Evaluating the transferability potential of deep learning models for climate downscaling
Ayush Prasad, Paula Harder, Qidong Yang, Prasanna Sattegeri, Daniela Szwarcman, Campbell Watson, David Rolnick
TL;DR
This work addresses the limited generalizability of deep learning for climate downscaling by pre-training on multiple, diverse climate datasets and evaluating zero-shot transfer across spatial, variable, and product transfer tasks. It compares CNNs, Fourier Neural Operators, and CNN–ViT hybrids, showing that a CNN–ViT hybrid often provides the strongest zero-shot spatial and product transfer, while Fourier-based models excel in transferring to unseen variables. Across two-simulation scenarios, zero-shot transfer is limited, but fine-tuning on target-like data substantially improves accuracy, highlighting the value of domain adaptation.

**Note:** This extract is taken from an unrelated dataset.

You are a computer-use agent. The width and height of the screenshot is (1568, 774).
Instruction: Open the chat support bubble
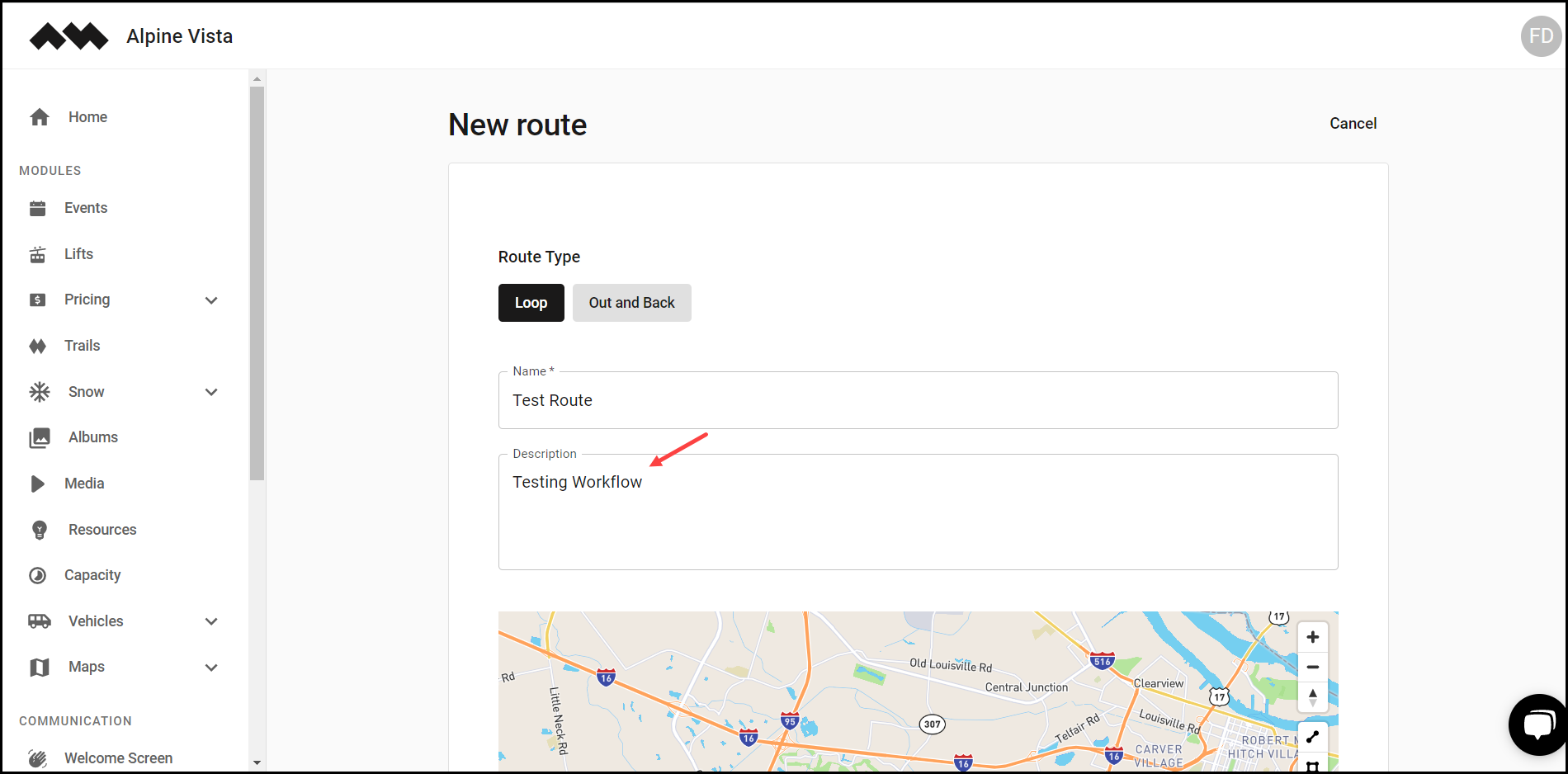[x=1538, y=724]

Overall, pre-training on diverse data combined with selective fine-tuning emerges as an effective strategy to enhance transferability in climate downscaling with deep learning.
Abstract
Climate downscaling, the process of generating high-resolution climate data from low-resolution simulations, is essential for understanding and adapting to climate change at regional and local scales. Deep learning approaches have proven useful in tackling this problem. However, existing studies usually focus on training models for one specific task, location and variable, which are therefore limited in their generalizability and transferability. In this paper, we evaluate the efficacy of training deep learning downscaling models on multiple diverse climate datasets to learn more robust and transferable representations. We evaluate the effectiveness of architectures zero-shot transferability using CNNs, Fourier Neural Operators (FNOs), and vision Transformers (ViTs). We assess the spatial, variable, and product transferability of downscaling models experimentally, to understand the generalizability of these different architecture types.